*** Opening DATA SECTION ***

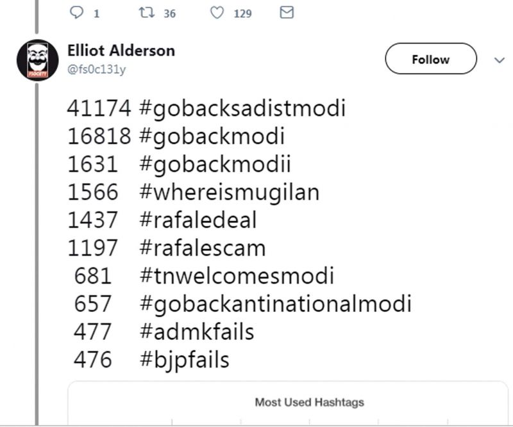
Task: Open the #gobackantinationalmodi hashtag
Action: point(276,304)
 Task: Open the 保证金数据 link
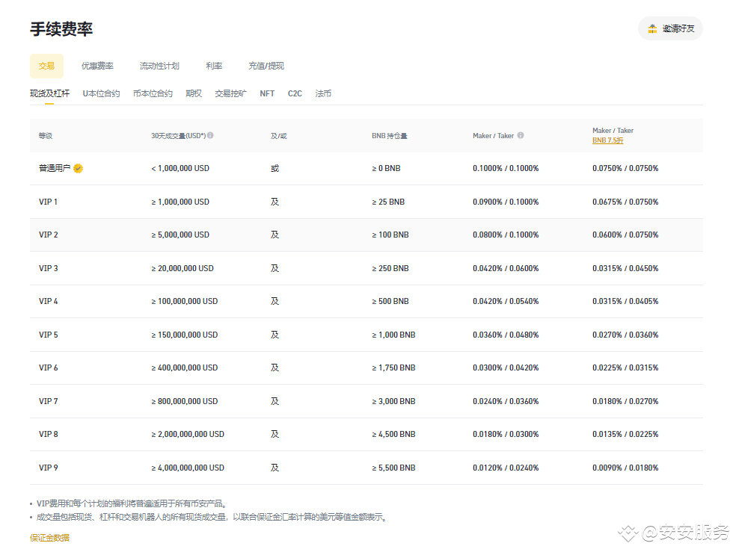(48, 537)
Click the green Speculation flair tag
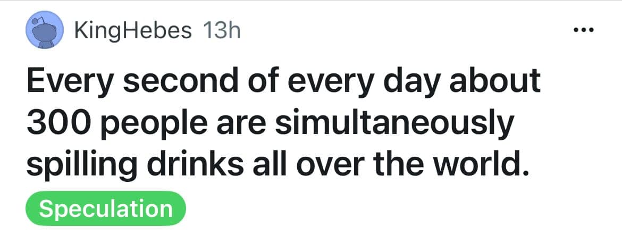Image resolution: width=622 pixels, height=235 pixels. (x=106, y=208)
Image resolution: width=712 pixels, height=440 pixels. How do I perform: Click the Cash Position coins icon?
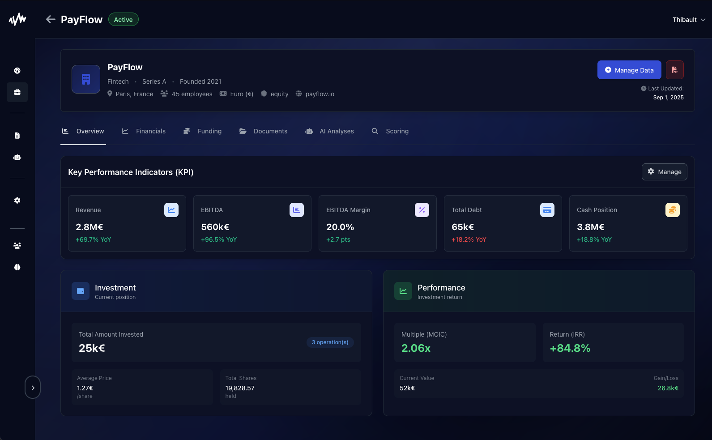click(x=672, y=210)
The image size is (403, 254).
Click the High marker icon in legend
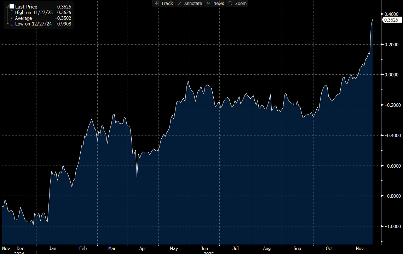(x=12, y=12)
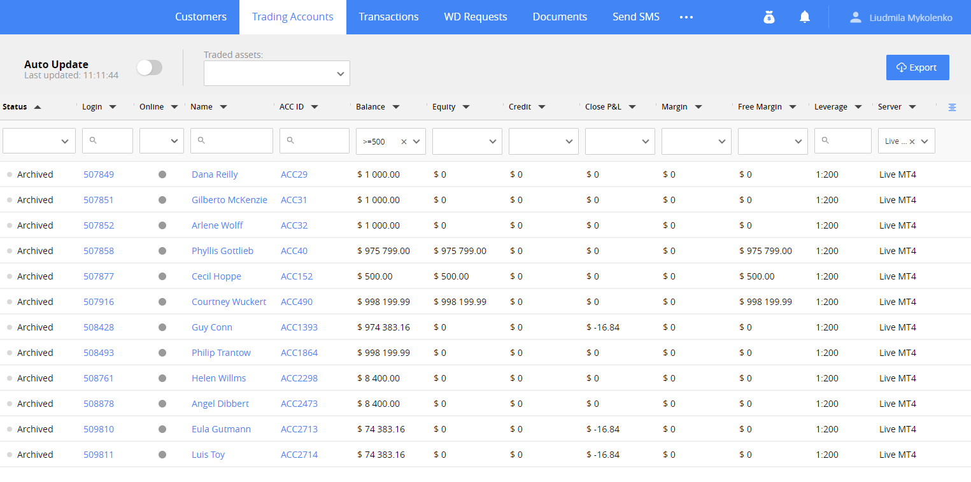Open the column settings icon

coord(952,107)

*** Closing DATA SECTION ***

THE PROBLEM:
Skip all pictures. Copy exactly the lines from the one containing "Image resolution: width=712" through the end of the records, both ends included.

ANSWER TO THE EXERCISE:
Image resolution: width=712 pixels, height=440 pixels. How do I perform: Click the Cash Position coins icon?
click(x=672, y=210)
The image size is (403, 254).
Click the High marker icon in legend
(x=12, y=12)
Open the column settings icon

coord(952,107)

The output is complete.